Creating an XML sitemap file for SEO

What is a sitemap?

A Sitemap is a file that contains the exhaustive list of internal URLs of a website. This file has a XML format. It can provide major search engines with information on the URLs of a website they could not otherwise discover by themselves.

In order to understand what a sitemap.xml is, you must understand how search engine crawlers work (also called Web spiders, Web crawlers or bots) - Google's crawlers, Yahoo's or Bing's. Here are their actions when analyzing a site like www.mysite.com:

  • they start by downloading and parsing the robots.txt file (http://www.mysite.com/robots.txt).
  • they analyze the rules defined in the file to see what URLs they are allowed to download
  • If robots.txt allows them, they download the website's root, i.e. http://www.mysite.com/
  • they analyze the content of this page and extract primarily the list of internal links.
  • all these internal links are in turn downloaded (if the rules of the robots.txt file does not disallow it), and their internal links are extracted
  • the process of downloading and analyzing links continues until there are no other new links to extract.

So, we can make the following observation: if a specific URL is not accessible from the root or recursively in its descendants, then a robot cannot magically find it. It is the reason xml sitemaps were originally created for: so that the Webmaster of a website can indicate to robots the URLs they could not find alone.

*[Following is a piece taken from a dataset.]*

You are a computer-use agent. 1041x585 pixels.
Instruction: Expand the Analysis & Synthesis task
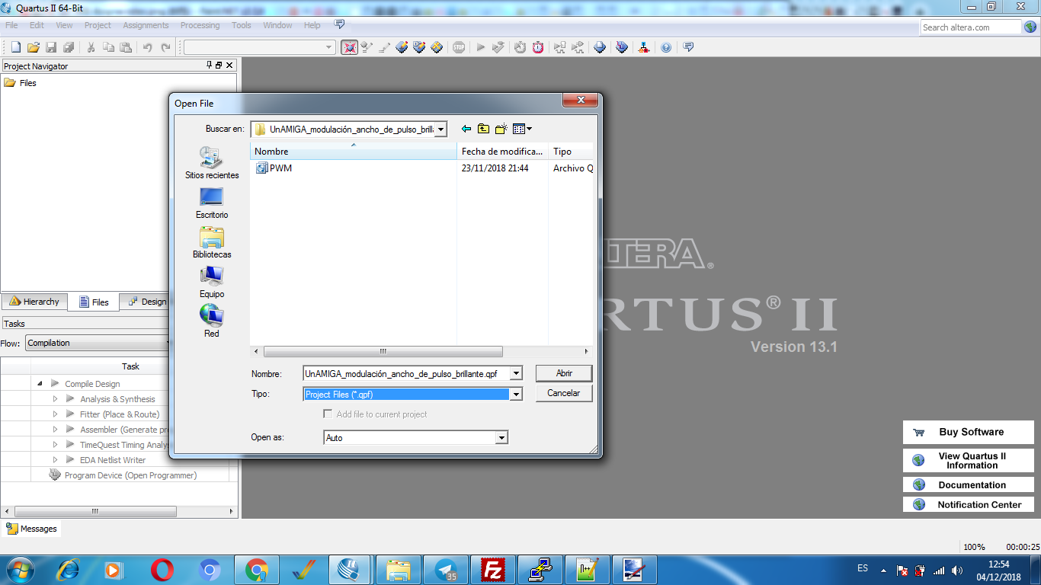(x=54, y=398)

The 3 types of entries of a sitemap: links, videos and images

A sitemap can contain "classic" URLs (HTML, PDFs ...), URLs of images and even video URLs.

The internal URLs of a sitemap

In addition to enabling the indexing of URLs that are hard to find, the sitemap file allows webmaster to associate URLs with meta data like:

  • the last date the URL resource was modified
  • an estimation of how frequently this resource is modified
  • the relative importance of this URL on the website

Search engines use the information listed in the sitemap to optimize the indexing of your website. But as always, it is unclear how exactly they use sitemaps and their information. However, they recommend not to 'cheat' on these values (e.g. artificially declaring in the sitemap a refresh rate that is not real).

Videos xml sitemap

Creating and submitting a video sitemap.xml allows you to control the information you send to search engines and also to make sure that all the videos on your website can be indexed by search engines.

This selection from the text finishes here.